Paris a été pavé à une époque bien antérieure. Philippe-Auguste, étant un jour à l’une des croisées de son palais, observa que la boue dont les passans étaient éclaboussés par les voitures jetait une odeur fétide ; il résolut en conséquence de remédier à ce désagrément en faisant paver les rues de la capitale ; il en donna l’ordre dans l’année 1184, et à cette occasion la ville, qui à raison de sa malpropreté portait le nom de Lutetia, de Lutum, mot latin qui signifie boue, bourbe, fange, limon, prit celui de Paris. Les pierres dont on se sert pour paver les chaussées des rues de Londres viennent principalement d’Écosse ou des îles de Jersey et de Guernesey : la première de ces îles fournit du grès d’une couleur rougeâtre ; les pierres que l’on tire de la seconde sont prises sur les côtes de la mer, et sont peut-être l’espèce la plus dure qui existe.

À Venise le pavé est de briques ; en France de grès ; à Amsterdam la chaussée est de silex, et les trottoirs de briques.

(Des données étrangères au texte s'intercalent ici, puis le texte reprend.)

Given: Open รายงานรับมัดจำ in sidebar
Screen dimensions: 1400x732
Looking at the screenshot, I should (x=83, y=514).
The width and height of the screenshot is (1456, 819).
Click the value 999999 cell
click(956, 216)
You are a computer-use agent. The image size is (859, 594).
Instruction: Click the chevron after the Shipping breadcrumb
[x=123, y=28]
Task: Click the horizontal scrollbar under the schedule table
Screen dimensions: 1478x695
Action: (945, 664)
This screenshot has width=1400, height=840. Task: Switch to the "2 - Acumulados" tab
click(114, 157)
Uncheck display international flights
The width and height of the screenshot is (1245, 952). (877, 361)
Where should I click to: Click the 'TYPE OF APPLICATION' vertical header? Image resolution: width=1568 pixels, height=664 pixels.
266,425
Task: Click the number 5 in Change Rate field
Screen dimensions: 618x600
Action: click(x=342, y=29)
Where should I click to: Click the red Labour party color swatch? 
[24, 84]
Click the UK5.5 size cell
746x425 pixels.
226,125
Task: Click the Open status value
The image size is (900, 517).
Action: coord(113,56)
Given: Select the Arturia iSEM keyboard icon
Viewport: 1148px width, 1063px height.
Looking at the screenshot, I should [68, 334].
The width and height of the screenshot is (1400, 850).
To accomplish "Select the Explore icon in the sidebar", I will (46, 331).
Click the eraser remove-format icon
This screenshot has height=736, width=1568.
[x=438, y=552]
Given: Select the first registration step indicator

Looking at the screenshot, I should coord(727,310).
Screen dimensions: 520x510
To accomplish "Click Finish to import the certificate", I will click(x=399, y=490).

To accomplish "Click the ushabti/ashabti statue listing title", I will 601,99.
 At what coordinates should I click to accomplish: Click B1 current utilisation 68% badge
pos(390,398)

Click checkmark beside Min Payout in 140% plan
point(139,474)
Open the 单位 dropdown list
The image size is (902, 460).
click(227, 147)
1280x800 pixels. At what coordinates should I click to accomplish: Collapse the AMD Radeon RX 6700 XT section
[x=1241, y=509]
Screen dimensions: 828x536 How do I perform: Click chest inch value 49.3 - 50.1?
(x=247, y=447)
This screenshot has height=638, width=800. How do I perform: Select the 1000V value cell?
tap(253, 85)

Si l’on en croit Isidore, les Carthaginois ont été les premiers qui aient pavé leurs villes ; ensuite, à leur imitation, Appius Claudius Cæcus fit paver la ville de Rome cent quatre-vingt-huit ans après l’exclusion des Tarquins ; c’est ce qu’on nommait la voie Appienne.

Les Romains avaient deux manières différentes de paver ; ils avaient des chemins pavés de pierres ; d’autres étaient cimentés de sable et de terre-glaise. Ces pavés formaient trois rangs ; celui du milieu servait aux gens de pied ; il formait le dos d’âne et était un peu plus élevé que les deux autres ; les pavés en étaient taillés à pans incertains : les autres rangs étaient couverts de sable mêlé avec de la terre, sur lesquels les chevaux marchaient. Les Romains avaient des chemins bordés par intervalles de grosses bornes dressées à une hauteur commode pour monter à cheval, parce que les anciens n’avaient pas d’étriers, ce que l’on aurait peine à croire si tous leurs ouvrages n’en offraient la preuve.

Il existe en Irlande une espèce de merveille appelée le pavé des géans ; c’est un assemblage de colonnes prismatiques ; il forme un triangle équilatéral.

Les outils nécessaires aux paveurs de grand échantillon sont une pelle, une pince, plusieurs marteaux, entre autres un marteau à refendre, un autre à fouiller la terre, un niveau, et la demoiselle dont nous avons parlé ; ce dernier instrument, au lieu d’avoir deux anses ou deux bras comme en France, a une espèce de bras de levier au tiers de sa hauteur, à compter du haut, et une espèce de poignée à son sommet : nous laissons à la mécanique à juger si cette construction est la plus favorable aux efforts du paveur ; ce qu’il y a de certain, c’est qu’elle l’oblige moins à plier le corps.

La profession, les outils et les matériaux du paveur ont donné lieu aux expressions proverbiales suivantes : on dit figurément et proverbialement d’un homme qui mange extrêmement chaud qu’il a le gosier pavé ; on dit encore qu’un homme est sur le pavé pour faire entendre qu’il ne sait pas où se loger ; on dit figurément tenir le haut du pavé pour dire tenir le premier rang, être le plus considéré en quelque endroit ; il tient le haut du pavé en ce pays-là. Tâter le pavé, au figuré, signifie agir avec circonspection ; proverbialement et figurément, pour dire qu’il y a une grande abondance d’une certaine sorte de choses dans une grande ville, ou une grande multitude d’une certaine sorte de gens, on dit que les rues en sont pavées.